このたび、ホルグの加藤さんからのご依頼で連載記事を書くことになりました。以前、加藤さんにインタビュー記事を書いていただいた諫早市の村川美詠と申します。よろしくお願いします。

今回のご依頼は「女性の方の連載をしていて、やはり女性の活躍が大事だなーと思っているので、女性職員が活躍するために、女性職員に伝えたいこと、男性職員に伝えたいことを書いてくれませんか?」、それに気軽に「いいですよ!」と答えたものでした。

普段から「頼まれごとは試されごと」「返事は“はい”か“YES”か“喜んで”」と言っている手前、「はいはい!」と引き受けてはみたものの、人事異動があり、年度初めで落ち着かない中なので、練れた文章は書けないことをお詫びしながら(すでに言い訳)普段仕事をする中で思っていることを“気軽に”に書き留めてみたいと思います。

記事は全6回、テーマは、前半の3回が女性職員に伝えたいこと、後半の3回が男性職員に伝えたいことです。

第1回「“ショウシン”について」

小心、昇進、焦心、傷心…。私、こう見えて小心者ものです(笑)。今でこそ、「かっこわらい」がつきますが、子どもの頃は、一人っ子で内向的な性格だったこともあり、当時の通知表には「今年になって少し笑顔がみられるようになりました。」とか「答えがわかっていても絶対に手をあげられません。」などのコメントが書かれています。

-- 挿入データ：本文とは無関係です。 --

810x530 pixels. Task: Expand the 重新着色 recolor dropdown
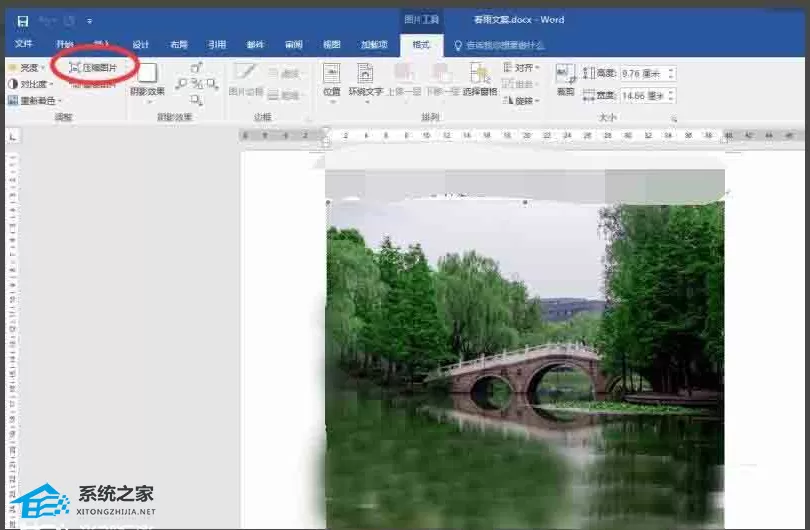coord(35,100)
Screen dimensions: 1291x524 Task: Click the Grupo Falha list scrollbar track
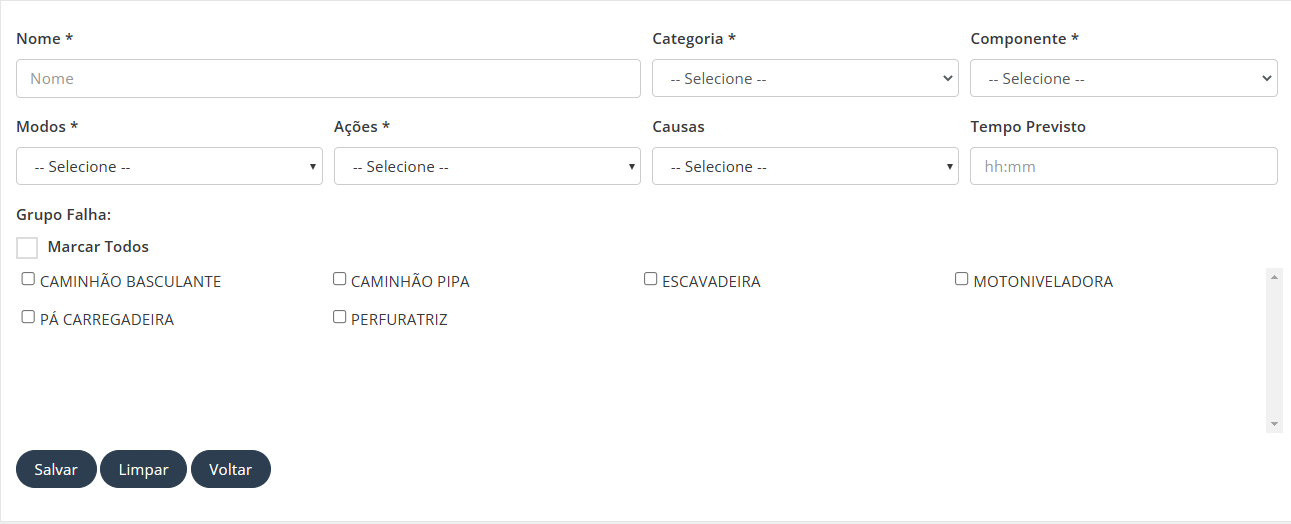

公務員になったのも、どんな仕事をするのか全く知らず、与えられた仕事をコツコツこなしていけばいいのだろうという印象から選択したというところです。なので、今、若い人が「市役所に入って、地域を元気にしたいです」と話しているのを聞くと申し訳ない気持ちがします。昭和61年、男女雇用機会均等法が施行された年に入庁した私は、当時、諫早市が採用した3人目の大卒女子で、周りからは「あんたたちは、将来課長にならんばいけんよ」などとよく言われていたものでした。将来課長になる…。小心者の私にとって、それは漠然と恐ろしいことが待ち受けているイメージでした。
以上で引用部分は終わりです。